Start of Extracted entries

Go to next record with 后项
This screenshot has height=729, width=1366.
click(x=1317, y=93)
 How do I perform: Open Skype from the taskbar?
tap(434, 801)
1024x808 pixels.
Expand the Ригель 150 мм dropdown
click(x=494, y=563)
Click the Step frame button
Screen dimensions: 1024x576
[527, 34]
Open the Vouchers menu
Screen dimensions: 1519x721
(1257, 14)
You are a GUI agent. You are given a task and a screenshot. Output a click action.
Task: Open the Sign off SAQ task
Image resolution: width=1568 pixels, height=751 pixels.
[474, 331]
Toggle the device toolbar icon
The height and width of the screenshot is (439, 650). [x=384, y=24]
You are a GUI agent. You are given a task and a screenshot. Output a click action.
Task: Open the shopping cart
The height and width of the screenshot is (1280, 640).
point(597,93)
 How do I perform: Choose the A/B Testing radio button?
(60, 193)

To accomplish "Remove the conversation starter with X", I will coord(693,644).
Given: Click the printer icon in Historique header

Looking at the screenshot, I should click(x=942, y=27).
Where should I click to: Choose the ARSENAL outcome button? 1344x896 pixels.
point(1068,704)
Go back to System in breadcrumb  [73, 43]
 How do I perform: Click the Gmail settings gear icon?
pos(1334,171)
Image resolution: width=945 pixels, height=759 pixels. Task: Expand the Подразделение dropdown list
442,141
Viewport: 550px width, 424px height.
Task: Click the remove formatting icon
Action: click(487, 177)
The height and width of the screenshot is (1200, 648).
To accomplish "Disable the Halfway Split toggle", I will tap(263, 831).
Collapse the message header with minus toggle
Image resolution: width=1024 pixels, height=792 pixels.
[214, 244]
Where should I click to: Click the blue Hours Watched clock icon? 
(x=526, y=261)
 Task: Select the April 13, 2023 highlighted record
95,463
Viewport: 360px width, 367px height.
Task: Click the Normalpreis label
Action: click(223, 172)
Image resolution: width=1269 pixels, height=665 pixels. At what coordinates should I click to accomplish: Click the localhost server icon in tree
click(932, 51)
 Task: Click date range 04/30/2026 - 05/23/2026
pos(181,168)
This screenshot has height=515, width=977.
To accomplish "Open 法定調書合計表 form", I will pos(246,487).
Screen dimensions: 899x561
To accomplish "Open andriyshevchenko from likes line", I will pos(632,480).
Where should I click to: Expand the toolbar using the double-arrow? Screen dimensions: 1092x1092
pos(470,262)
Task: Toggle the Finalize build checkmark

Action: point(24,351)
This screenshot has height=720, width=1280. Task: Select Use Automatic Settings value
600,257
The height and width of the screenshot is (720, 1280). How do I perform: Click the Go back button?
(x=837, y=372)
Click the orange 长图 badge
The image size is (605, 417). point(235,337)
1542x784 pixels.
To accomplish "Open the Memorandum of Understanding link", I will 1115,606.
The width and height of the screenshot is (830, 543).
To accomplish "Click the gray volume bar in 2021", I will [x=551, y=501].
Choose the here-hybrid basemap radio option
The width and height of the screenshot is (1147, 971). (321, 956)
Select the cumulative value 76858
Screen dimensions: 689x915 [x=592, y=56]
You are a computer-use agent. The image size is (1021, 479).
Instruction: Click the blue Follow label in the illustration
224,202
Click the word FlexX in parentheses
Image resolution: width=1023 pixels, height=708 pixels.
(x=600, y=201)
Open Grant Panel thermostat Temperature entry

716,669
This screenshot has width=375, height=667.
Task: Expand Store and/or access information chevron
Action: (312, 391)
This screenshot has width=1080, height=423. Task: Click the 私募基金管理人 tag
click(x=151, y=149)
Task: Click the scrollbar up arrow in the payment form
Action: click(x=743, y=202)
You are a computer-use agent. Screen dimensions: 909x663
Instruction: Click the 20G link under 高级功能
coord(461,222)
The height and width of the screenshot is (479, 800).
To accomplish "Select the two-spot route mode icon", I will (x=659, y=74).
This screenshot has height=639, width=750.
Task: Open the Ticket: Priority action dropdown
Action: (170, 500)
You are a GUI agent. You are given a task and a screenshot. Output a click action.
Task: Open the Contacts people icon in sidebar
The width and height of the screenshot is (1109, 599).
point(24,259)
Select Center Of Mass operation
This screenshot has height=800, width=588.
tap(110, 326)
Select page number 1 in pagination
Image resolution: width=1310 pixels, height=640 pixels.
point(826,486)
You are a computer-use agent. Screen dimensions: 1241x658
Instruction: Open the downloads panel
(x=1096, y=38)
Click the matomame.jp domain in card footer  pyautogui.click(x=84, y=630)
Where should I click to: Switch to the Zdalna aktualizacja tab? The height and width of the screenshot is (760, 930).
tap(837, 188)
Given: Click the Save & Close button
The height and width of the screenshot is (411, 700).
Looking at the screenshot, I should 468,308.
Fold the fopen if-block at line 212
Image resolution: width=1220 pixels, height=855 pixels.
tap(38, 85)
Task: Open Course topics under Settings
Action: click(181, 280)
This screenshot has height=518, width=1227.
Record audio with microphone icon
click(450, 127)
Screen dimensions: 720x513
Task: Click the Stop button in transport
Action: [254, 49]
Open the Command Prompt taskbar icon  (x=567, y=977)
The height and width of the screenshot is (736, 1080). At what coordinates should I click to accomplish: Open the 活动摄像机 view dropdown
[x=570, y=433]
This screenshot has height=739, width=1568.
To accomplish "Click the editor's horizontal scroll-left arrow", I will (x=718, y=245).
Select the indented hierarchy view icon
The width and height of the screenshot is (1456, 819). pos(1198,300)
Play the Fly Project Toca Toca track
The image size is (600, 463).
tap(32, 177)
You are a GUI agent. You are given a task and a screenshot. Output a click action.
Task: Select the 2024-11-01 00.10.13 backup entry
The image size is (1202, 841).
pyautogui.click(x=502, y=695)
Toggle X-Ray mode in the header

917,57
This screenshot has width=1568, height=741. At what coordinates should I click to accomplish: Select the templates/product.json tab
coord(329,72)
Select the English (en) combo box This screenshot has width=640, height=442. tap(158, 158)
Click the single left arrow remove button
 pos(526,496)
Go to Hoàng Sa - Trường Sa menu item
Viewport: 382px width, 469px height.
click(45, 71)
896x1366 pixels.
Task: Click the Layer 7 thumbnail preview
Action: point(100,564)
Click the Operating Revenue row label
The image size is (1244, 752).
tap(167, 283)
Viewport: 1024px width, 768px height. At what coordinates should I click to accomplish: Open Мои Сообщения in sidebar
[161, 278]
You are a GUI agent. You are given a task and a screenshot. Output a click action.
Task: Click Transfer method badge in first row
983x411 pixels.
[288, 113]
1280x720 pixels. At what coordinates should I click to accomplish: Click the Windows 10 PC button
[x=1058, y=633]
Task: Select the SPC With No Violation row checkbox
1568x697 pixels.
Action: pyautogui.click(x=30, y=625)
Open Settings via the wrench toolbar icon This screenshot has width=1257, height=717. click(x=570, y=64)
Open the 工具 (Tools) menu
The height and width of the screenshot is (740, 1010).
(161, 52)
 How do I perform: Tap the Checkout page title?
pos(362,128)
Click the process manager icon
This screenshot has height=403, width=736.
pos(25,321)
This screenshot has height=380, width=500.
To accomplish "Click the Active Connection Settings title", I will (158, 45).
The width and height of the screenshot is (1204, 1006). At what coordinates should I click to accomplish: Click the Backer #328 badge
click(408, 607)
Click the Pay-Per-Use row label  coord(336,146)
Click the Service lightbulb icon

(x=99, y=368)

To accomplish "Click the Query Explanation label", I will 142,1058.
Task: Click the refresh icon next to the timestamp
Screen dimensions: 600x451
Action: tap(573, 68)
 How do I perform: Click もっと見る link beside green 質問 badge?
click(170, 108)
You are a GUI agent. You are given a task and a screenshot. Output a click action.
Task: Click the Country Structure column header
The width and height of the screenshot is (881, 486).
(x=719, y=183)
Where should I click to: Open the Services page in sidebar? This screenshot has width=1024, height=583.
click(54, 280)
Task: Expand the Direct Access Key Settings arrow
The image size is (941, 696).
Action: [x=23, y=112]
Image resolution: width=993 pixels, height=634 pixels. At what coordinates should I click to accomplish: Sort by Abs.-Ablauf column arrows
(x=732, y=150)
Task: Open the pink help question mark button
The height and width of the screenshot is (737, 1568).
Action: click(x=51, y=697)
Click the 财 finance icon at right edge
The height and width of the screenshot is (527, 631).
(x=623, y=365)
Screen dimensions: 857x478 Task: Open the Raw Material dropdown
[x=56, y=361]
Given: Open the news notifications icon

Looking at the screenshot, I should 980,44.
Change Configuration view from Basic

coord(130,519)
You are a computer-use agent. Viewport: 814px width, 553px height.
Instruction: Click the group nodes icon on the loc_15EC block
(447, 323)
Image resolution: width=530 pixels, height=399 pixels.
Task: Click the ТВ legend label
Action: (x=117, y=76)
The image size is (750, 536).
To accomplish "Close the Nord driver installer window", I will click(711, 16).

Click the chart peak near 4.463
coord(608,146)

End of Extracted entries

Aim of the exercise.
Look through the entries above and quote exactly the lines from the line with "This screenshot has width=1568, height=741." to the line with "Select the English", counting both of those lines.

Your response.
This screenshot has width=1568, height=741. At what coordinates should I click to accomplish: Select the templates/product.json tab
coord(329,72)
Select the English (en) combo box This screenshot has width=640, height=442. tap(158, 158)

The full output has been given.